By turning off these glass effects, you stop the constant GPU throttling.
Step 1: Kill The Transparency
This is the single most effective “instant” speed boost you can give a sluggish Mac:
- Click the Apple Menu and open System Settings.
- Scroll down to Accessibility (it’s more effective here than in the “Display” menu).
- Select Display from the sidebar.
- Locate the toggle for Reduce Transparency and turn it ON.
The frosted glass look will disappear and be replaced by solid grey or white backgrounds. While it looks a bit “flatter,” the performance jump is immediate.
Step 2: Why This Reclaims Your Memory
When you turn off transparency, your Mac no longer has to store complex “blur maps” in its temporary memory.
Users on Reddit and tech forums have reported that disabling this one setting leads to an instant 2GB drop in Swap Memory usage.
Step 3: The “CoreSpotlight” Pro Tip
If your Mac still stutters after the transparency fix, try this manual reset:
- Open Finder.
- Press
Cmd + Shift + G. - Paste this path:
~/Library/Metadata/CoreSpotlight/. - Delete the files inside and restart your Mac. This forces the search index to stop “hanging” on old 2025 data and start fresh, which often clears out stuck background processes.
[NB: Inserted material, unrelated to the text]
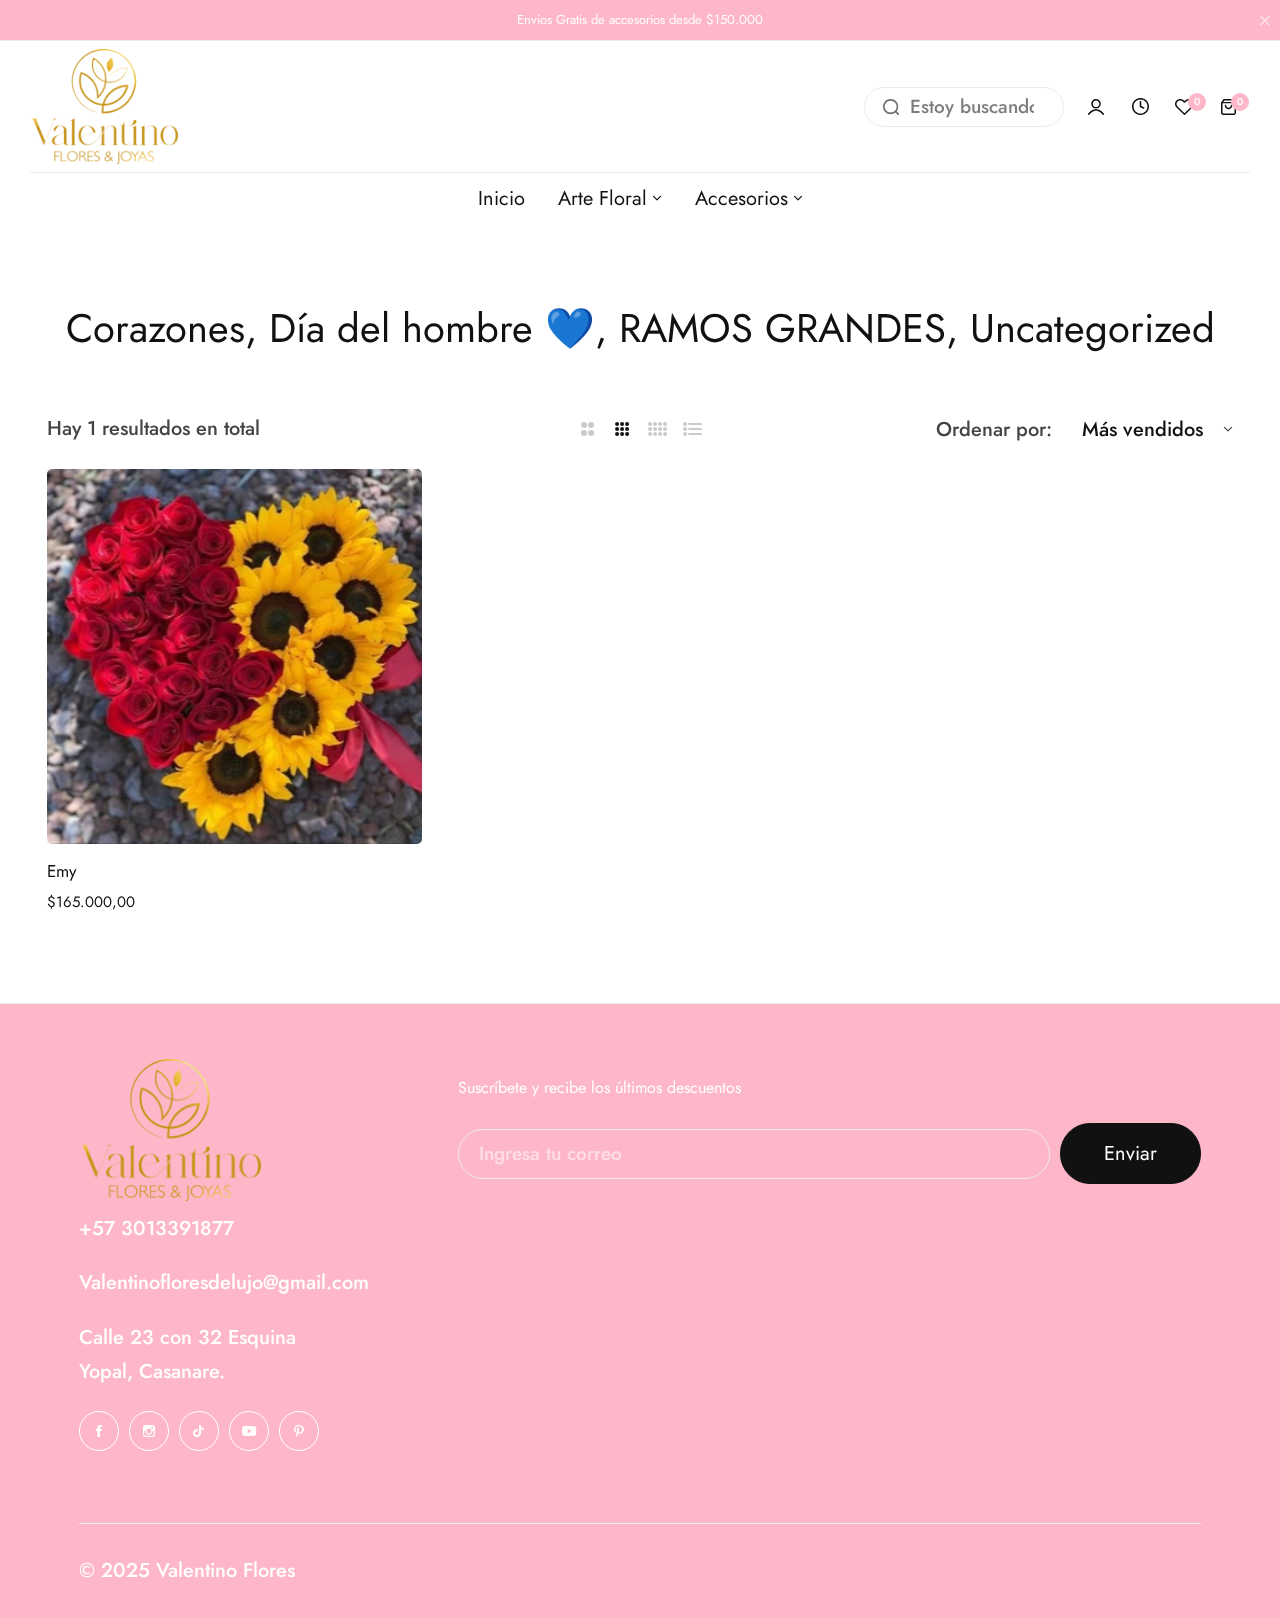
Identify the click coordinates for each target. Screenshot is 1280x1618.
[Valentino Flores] (104, 106)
#3. Managing “Cryptex” and Background Tasks
Apple’s new security and AI features are great for safety, but they are heavy. In 2026, the “8GB RAM limit” is finally hitting a wall.
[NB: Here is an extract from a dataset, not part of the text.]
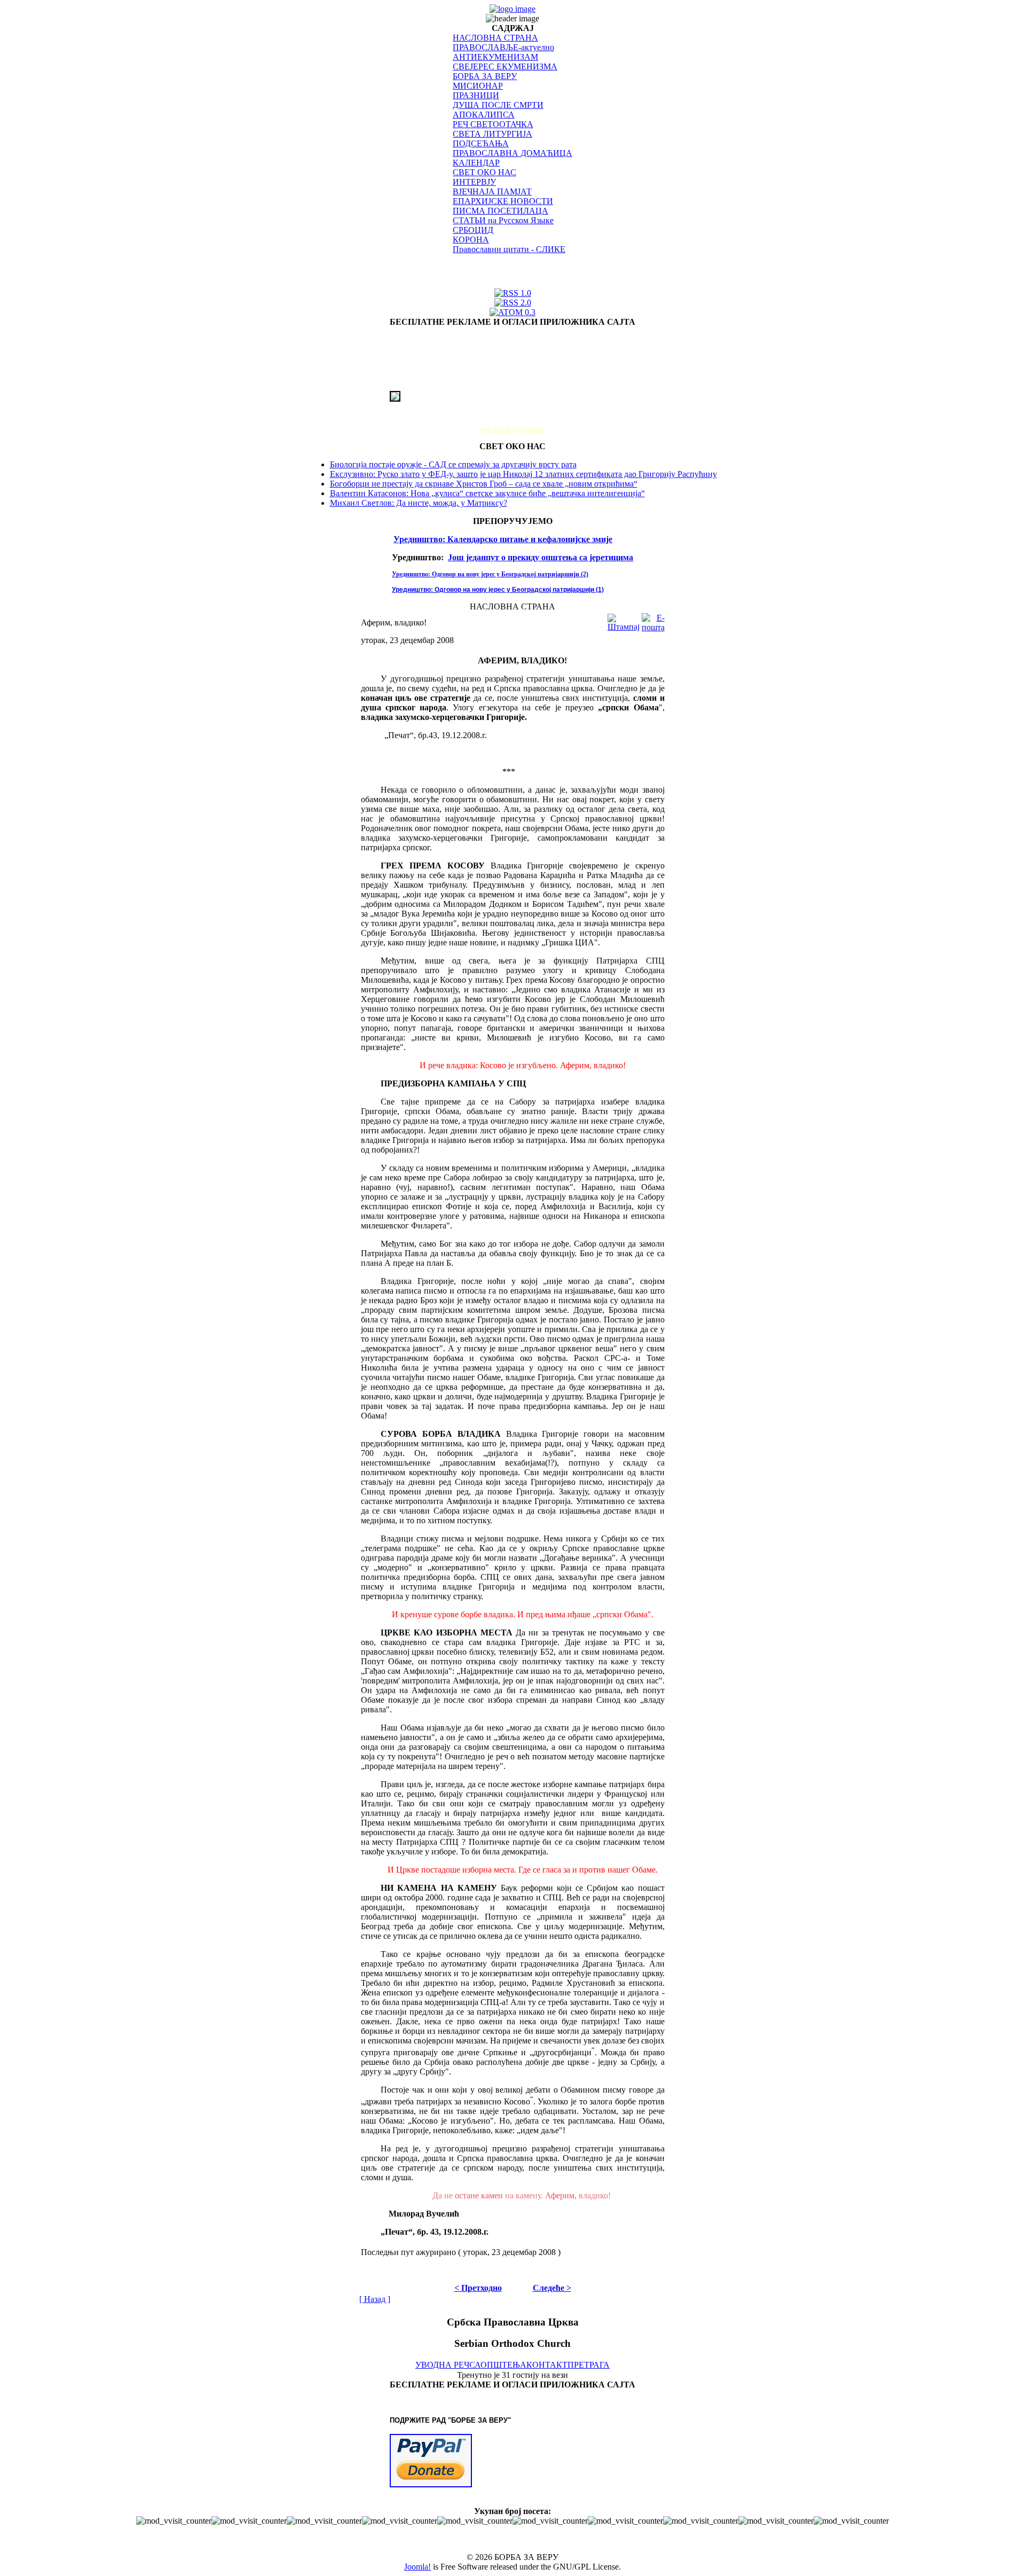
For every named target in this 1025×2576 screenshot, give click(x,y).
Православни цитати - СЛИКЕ (509, 249)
If you have an 8GB machine, you have to be aggressive about what runs behind the scenes.
Monitoring the New “Real Memory” View
Open your Activity Monitor (Cmd + Space, then type “Activity”). In 2026, there is a new “Real Memory” column. This shows you exactly how much physical RAM a process is taking. Look for anything labeled:
1. Apple Intelligence Cloud Sync
2. Manager
3. Neural Engine Helper
Toggling “Power Efficient” Security
You can’t turn security off, but you can tell it when to run. Go to System Settings > Privacy & Security > Background Security Improvements.
Switch this to “Power Efficient” mode that makes your Mac wait until you are plugged into a wall charger before it starts heavy security scanning.
It prevents your battery from draining and your CPU from spiking while you’re working at a coffee shop.
The Only Metric That Matters: Memory Pressure
Ignore the “Used Memory” number. Instead, look at the Memory Pressure graph at the bottom of Activity Monitor.
1. Green: Your Mac is happy.
2. Yellow: You are using “Swap,” which slows things down.
3. Red: Your Mac is “swapping” data to the hard drive so fast that it’s causing permanent lag.
By clearing the “Liquid Glass” tax and managing your background “Cryptex” tasks, you can usually keep that graph in the green, even on older 8GB machines.